I am a new MissionCorps. And I am not your average MissionCorps. I’m a mom to four adult children and grandma to two with one more on the way. When people learn that I sold my home and my car, and gave away most of my earthly possessions to do a year of service as a MissionCorps at Maggie’s Place, they are more than curious!

Another unique thing about me is that I have also worked with vulnerable populations for more than twenty years. So I bring a different perspective to Maggie’s Place as a MissionCorps.

The last position I held was as the Executive Director of an inner city pregnancy resource/help center, with two locations, that provided a full scope of services including full pre-natal care for our clients. But more often than not, we would have moms that had successfully completed our programs and had worked hard to make positive life changes return to us shortly after they were finished. They would be back at square one–pregnant again, fearful, confused and broken. Something clearly wasn’t clicking. Though this organization has an excellent staff and had been serving clients in crisis for more than forty years, something seemed to be missing.

I heard about Maggie’s Place from one of my sisters and began to look into it and pray about whether the Lord might be calling me here. I decided to take the plunge and flew to Phoenix with two suitcases on January 15th of this year.

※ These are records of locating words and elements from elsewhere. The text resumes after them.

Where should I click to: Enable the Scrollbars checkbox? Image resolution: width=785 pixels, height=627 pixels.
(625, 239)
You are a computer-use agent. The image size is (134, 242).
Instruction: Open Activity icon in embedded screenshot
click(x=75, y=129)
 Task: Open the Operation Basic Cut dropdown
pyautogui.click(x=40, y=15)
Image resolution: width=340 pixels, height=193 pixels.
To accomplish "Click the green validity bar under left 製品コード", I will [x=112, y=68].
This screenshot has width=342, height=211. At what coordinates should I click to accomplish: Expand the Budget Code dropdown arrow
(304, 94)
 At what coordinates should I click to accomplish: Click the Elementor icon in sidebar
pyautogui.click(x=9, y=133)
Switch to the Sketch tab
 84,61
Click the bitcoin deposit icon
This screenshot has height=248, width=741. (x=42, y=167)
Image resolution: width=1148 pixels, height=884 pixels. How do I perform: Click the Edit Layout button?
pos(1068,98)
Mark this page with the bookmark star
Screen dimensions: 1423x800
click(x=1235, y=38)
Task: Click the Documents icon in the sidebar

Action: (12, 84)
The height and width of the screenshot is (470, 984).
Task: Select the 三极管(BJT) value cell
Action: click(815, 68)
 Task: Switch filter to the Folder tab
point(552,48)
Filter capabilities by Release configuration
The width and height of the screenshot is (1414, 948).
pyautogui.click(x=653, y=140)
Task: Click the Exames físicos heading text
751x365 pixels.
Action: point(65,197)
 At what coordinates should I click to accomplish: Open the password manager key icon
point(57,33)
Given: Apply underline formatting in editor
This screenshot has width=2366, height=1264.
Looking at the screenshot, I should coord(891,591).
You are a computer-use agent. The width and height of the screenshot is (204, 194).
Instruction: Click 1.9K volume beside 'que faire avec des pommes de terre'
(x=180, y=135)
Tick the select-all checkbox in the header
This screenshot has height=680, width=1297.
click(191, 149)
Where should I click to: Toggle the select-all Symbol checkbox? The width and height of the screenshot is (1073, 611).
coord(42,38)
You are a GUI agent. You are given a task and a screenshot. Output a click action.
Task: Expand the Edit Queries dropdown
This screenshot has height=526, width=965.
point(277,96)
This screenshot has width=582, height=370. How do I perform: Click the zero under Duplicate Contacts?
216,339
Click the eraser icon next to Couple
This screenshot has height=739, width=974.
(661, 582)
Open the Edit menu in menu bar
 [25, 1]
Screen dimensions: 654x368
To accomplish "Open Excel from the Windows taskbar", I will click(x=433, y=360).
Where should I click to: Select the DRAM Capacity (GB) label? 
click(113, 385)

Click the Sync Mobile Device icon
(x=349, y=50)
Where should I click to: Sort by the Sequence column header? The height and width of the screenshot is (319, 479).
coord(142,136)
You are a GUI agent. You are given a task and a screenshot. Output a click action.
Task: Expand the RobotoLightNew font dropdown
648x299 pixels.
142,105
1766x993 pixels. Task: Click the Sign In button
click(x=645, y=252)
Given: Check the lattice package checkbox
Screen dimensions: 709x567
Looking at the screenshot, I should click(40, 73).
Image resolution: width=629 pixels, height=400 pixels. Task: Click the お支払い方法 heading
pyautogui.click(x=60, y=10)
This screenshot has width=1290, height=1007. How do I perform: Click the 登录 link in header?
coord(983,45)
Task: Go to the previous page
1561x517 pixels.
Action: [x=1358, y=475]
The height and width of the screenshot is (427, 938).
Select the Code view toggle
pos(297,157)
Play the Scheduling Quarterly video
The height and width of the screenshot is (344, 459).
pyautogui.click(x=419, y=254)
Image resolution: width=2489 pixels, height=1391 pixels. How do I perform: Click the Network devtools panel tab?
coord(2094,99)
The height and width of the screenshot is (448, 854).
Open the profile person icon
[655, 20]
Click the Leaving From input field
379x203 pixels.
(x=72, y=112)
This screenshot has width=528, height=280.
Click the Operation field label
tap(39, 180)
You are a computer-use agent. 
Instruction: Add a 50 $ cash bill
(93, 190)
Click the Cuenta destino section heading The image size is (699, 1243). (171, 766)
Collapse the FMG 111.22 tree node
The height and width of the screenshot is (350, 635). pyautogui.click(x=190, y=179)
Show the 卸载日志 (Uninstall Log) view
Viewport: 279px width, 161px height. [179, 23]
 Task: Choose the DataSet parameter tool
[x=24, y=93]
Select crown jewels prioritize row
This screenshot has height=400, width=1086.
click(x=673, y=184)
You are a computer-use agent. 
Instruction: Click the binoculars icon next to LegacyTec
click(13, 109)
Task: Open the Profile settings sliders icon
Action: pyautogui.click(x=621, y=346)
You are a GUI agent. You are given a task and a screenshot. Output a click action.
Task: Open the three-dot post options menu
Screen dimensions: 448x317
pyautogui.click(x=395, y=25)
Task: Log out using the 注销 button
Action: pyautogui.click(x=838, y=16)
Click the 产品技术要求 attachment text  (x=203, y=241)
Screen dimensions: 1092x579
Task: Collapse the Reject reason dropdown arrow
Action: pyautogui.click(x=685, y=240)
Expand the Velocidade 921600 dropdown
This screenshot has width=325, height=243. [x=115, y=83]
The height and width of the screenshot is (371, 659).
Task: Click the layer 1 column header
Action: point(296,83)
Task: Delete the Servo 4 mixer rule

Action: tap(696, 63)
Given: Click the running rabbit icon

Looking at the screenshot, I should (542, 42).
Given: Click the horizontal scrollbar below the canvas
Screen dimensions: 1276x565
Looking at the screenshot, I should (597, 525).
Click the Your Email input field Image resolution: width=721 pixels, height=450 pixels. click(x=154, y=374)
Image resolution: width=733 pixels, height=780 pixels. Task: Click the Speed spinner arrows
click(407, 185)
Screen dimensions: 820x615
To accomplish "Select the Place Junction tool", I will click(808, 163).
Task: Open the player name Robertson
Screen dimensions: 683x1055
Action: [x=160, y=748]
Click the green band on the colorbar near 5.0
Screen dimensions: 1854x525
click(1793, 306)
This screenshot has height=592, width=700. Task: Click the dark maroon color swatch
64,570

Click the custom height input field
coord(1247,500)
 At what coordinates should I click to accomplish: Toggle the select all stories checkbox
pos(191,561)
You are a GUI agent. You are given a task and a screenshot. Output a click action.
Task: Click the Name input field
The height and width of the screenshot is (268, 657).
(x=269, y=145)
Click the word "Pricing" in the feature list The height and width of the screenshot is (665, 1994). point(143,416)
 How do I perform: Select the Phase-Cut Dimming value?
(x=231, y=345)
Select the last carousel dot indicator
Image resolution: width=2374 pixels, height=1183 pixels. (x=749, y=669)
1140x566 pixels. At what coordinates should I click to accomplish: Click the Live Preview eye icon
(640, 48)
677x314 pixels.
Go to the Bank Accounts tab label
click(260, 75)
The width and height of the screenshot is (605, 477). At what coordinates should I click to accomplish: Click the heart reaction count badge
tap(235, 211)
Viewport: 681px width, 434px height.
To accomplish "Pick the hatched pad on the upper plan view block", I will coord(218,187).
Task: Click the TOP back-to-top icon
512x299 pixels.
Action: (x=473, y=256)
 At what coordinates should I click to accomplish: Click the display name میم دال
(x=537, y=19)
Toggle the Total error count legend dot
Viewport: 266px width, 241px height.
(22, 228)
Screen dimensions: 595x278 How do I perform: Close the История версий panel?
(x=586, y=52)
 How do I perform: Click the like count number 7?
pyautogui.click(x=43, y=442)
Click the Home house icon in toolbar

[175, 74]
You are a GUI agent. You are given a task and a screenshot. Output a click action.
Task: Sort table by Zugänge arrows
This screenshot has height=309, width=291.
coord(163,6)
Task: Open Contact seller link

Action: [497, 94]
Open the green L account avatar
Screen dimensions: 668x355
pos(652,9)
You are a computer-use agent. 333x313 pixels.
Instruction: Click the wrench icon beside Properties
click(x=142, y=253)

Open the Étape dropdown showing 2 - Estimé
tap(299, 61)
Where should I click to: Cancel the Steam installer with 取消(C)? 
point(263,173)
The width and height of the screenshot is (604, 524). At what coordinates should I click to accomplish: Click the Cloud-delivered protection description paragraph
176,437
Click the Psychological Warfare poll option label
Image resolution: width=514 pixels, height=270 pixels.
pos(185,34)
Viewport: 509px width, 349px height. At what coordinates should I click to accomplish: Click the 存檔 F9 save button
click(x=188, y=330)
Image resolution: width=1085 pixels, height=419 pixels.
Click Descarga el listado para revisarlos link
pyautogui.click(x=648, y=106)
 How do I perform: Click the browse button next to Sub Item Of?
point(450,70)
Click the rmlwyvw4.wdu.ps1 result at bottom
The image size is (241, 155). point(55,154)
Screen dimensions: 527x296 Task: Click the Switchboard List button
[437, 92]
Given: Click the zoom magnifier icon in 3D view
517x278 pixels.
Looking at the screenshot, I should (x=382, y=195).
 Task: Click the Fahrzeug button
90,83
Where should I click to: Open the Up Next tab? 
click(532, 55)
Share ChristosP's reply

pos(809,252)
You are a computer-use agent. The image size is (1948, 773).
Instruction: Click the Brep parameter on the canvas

I am fairly certain that I have already discovered the most important missing piece, the piece that helps these women make positive changes and helps them keep the forward momentum. It’s love—a specific kind of love. It’s not that the clients at my previous organization weren’t loved, but I now recognize that when working with mothers who have experienced the challenges and heartaches that the Maggie’s Place women have, the love they need must be communicated more tangibly, “with skin on,” as I like to say.

What does this look like? It looks like MissionCorps sleeping in bunk beds in the smallest bedrooms in our homes. It looks like being available to listen to a mom’s problems even when I have already worked a fourteen hour day. It looks like helping an overtired mother finish her daily chores at the end of the day so she can get to bed sooner. It looks like asking for forgiveness when I make a mistake or “blow it” and being quick to forgive MP moms and other MissionCorps when they fall short somehow. It looks like not abandoning these amazing moms when it gets hard and messy because most of our moms have already experienced so much abandonment, addiction, trauma, and disappointment in their young lives. It looks like “family” dinners on Monday nights which include “gratitude circles” and what our thorns and roses were for the past week.

In short, it means communication to our mothers, in many ways that we won’t abandon them even when they backslide! In fact, I know of no other organization or service agency that says, “Even if you are asked to leave a MP home for a serious rule infraction, you can still always come back us (to The Fiat House – Moms’ Outreach Center) for services, counseling and classes!”

I have heard a number of well-meaning people say things like, “Well, what are these women doing having babies when they aren’t married anyway!” Or, “They’ve screwed up so it’s their own fault!”

I usually don’t respond to these comments but this is what I would like people to know. We are now on the fourth generation of what I call “welfare families.” I recently met a 56-year-old woman who was a great grandma a number of times over. She was helping raise some of her grand and great-grand kids. Since many of our moms grew up with only one parent and/or were raised by a variety of unreliable “parents,” and good choices and positive ways of dealing with their problems were never modelled for them, where would they have learned these things? Where would they have learned a better or different way? On TV? In the news? At the movies?

We as MissionCorps are not only trying to love when it’s hard and messy, but we are also role models for the moms teaching them through our words and actions that there is a different way, there are better choices, and everyone can change and grow, even in the harshest soil, if they have the right kind of love and support.